_Task details_.
Reproduce the part of the pyglotaran quickstart between "Quickstart/Cheat-Sheet" and "opening the project.", inclusive, word for word.

== Article

Quickstart/Cheat-Sheet
To start using pyglotaran in your analysis, you only have to import the Project class and open a project.
[1]:
from glotaran.project import Project
quickstart_project = Project.open("quickstart_project")
quickstart_project
[1]:
If the project does not already exist this will create a new project and its folder structure for you. In our case we had only the models + parameters folders and the data + results folder were created when opening the project.
[2]:
%ls quickstart_project
data/ models/ parameters/ project.gta results/
Let us get some example data to analyze:
[3]:
from glotaran.testing.simulated_data.sequential_spectral_decay import DATASET as my_dataset
my_dataset
[3]:
<xarray.Dataset> Size: 1MB
Dimensions: (time: 2100, spectral: 72)

====
== Dataset entries

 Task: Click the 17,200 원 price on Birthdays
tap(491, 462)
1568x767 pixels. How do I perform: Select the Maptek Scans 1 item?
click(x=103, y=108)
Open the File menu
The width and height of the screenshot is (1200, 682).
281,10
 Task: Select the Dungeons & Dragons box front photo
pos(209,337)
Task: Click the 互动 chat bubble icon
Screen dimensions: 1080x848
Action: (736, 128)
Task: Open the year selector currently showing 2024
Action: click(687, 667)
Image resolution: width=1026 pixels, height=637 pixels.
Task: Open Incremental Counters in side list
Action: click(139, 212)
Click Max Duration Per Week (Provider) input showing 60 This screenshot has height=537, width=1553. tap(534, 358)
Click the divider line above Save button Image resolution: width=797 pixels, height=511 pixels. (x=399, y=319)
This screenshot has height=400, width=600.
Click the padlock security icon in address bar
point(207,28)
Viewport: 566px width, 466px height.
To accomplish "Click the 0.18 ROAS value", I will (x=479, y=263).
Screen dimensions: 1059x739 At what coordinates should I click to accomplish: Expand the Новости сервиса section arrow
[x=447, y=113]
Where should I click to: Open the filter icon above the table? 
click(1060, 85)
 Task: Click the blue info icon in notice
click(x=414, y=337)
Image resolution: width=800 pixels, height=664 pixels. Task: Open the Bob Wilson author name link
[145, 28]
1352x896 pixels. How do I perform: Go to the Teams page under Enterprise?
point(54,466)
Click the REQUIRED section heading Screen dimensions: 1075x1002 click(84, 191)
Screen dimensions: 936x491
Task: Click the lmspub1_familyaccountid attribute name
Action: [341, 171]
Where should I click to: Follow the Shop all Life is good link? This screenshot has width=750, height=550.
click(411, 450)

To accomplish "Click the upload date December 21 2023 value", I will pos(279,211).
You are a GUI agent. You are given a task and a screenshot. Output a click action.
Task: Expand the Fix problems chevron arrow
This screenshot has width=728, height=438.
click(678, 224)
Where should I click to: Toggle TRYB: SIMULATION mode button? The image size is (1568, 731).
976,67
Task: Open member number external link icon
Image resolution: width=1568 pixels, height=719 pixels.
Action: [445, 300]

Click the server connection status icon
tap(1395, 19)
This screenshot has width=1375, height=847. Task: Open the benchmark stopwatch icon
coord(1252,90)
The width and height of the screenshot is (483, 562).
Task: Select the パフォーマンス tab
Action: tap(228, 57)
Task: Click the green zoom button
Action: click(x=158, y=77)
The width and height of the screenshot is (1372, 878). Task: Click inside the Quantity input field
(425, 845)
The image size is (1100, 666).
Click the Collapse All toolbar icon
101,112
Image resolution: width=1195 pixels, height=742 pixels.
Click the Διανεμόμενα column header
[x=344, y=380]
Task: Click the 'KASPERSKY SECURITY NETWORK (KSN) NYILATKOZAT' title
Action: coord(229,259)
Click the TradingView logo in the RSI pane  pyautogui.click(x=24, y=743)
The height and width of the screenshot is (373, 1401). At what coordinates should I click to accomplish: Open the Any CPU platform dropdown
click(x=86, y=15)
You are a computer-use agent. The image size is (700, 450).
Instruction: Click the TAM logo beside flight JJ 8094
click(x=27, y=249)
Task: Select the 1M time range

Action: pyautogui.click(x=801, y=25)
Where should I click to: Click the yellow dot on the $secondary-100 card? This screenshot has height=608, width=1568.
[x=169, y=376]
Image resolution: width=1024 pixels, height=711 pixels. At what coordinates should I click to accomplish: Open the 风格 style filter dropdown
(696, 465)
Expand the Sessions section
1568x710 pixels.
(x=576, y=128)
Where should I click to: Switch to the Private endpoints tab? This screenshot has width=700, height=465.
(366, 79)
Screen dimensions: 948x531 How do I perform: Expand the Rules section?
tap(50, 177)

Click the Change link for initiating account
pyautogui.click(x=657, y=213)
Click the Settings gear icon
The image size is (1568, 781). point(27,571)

====

_Task result_.
Quickstart/Cheat-Sheet
To start using pyglotaran in your analysis, you only have to import the Project class and open a project.
[1]:
from glotaran.project import Project
quickstart_project = Project.open("quickstart_project")
quickstart_project
[1]:
If the project does not already exist this will create a new project and its folder structure for you. In our case we had only the models + parameters folders and the data + results folder were created when opening the project.